What is expected - Convert the lines into a JSON list of strings, one string per line and no blank lines, beginning with the line that contains "Task: Open help with the question mark icon" and continuing through the line that contains "Action: pyautogui.click(x=1288, y=826)".

====== Given entries

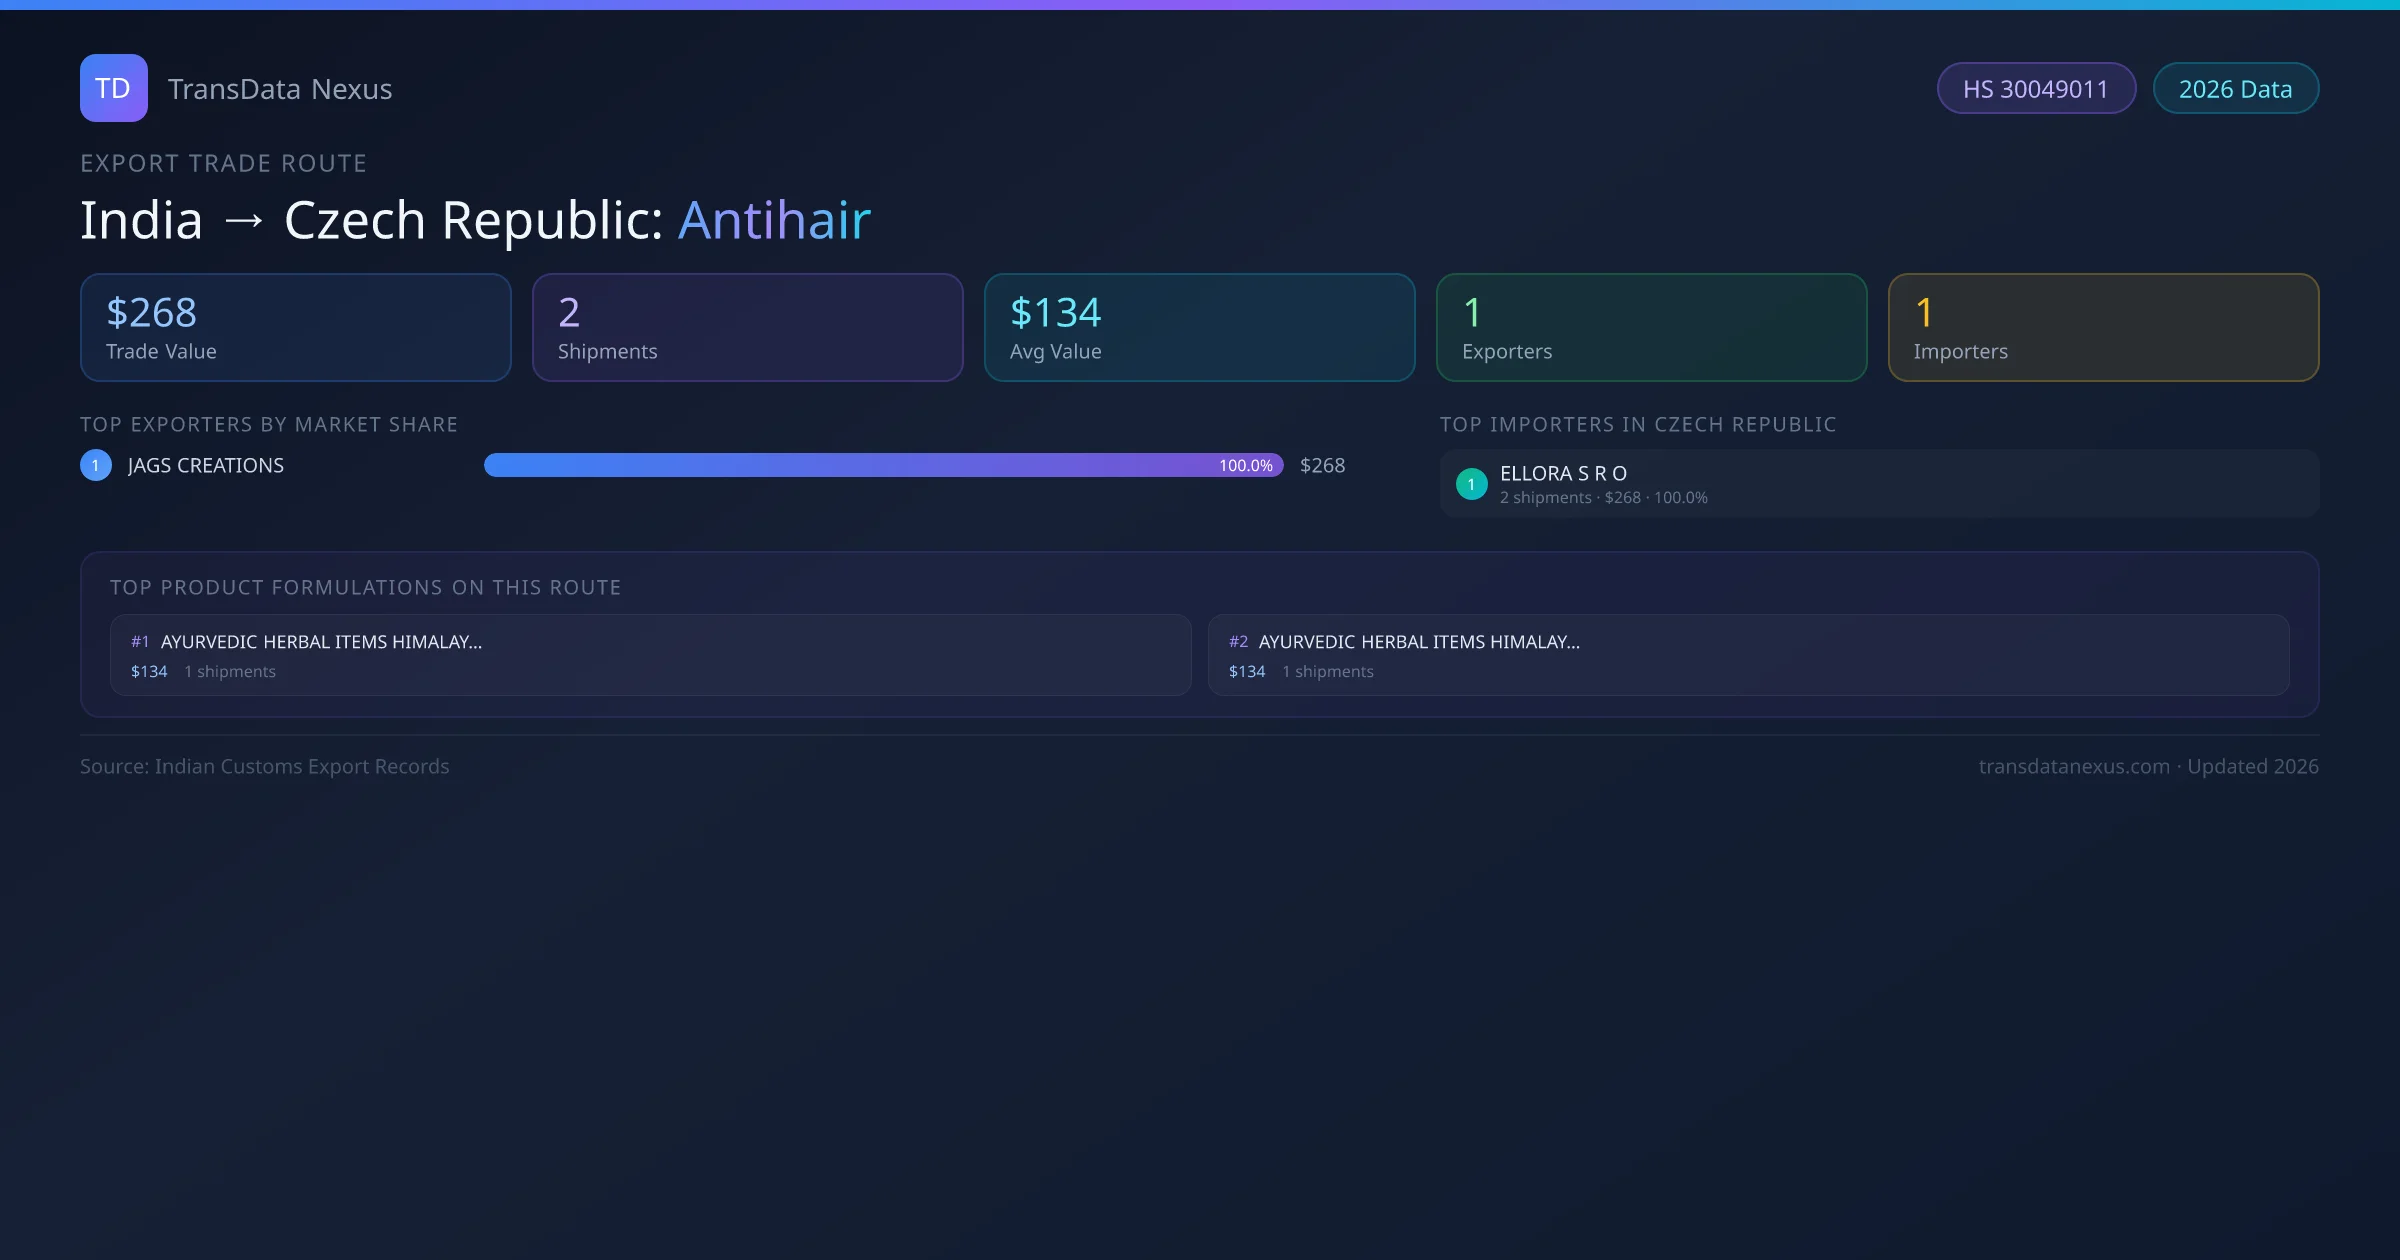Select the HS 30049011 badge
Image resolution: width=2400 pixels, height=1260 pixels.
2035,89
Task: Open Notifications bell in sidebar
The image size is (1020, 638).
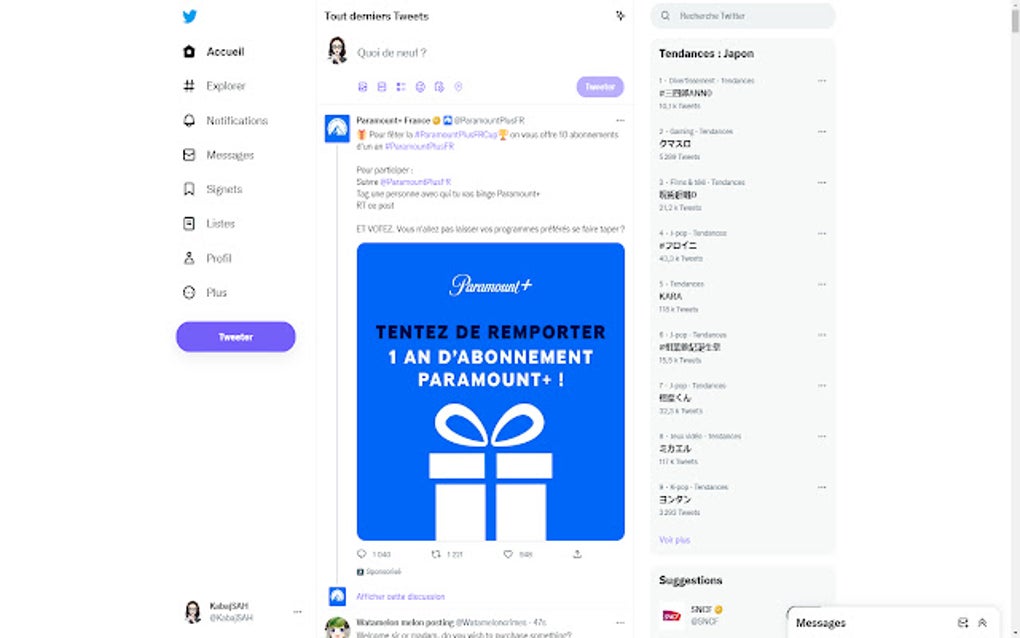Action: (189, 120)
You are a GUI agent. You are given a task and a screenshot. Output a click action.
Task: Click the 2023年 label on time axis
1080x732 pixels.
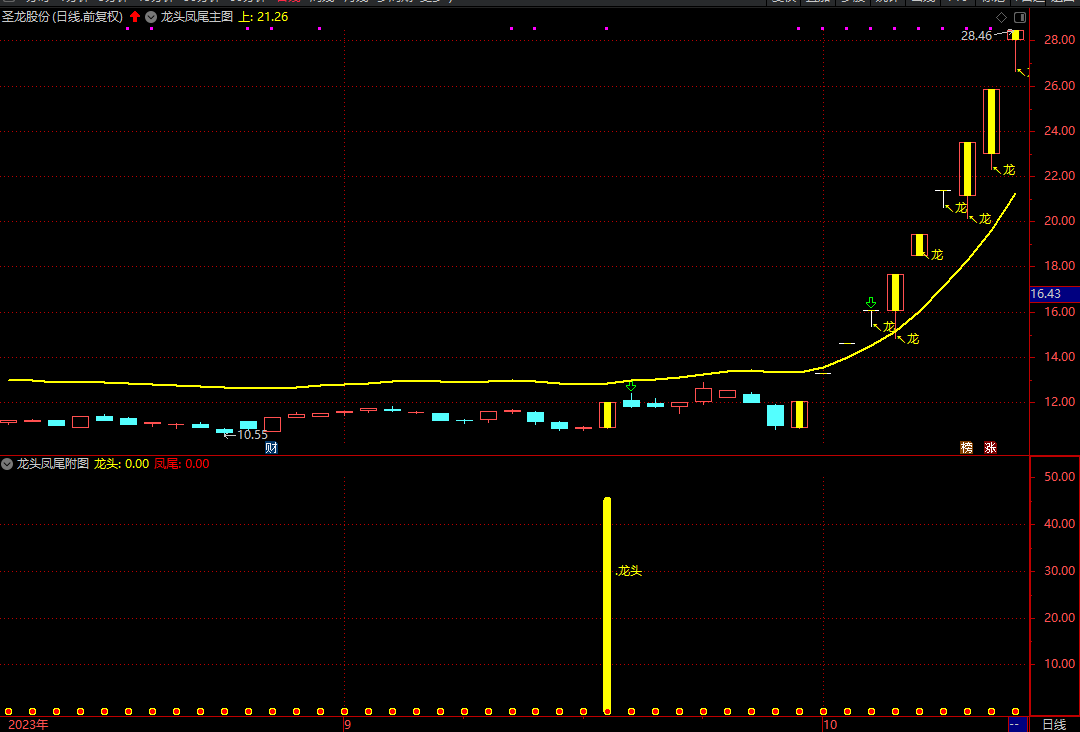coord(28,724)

============
====== Given entries

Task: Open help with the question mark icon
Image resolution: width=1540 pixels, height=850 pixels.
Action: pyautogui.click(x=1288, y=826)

============

The reply -
[
  "Task: Open help with the question mark icon",
  "Image resolution: width=1540 pixels, height=850 pixels.",
  "Action: pyautogui.click(x=1288, y=826)"
]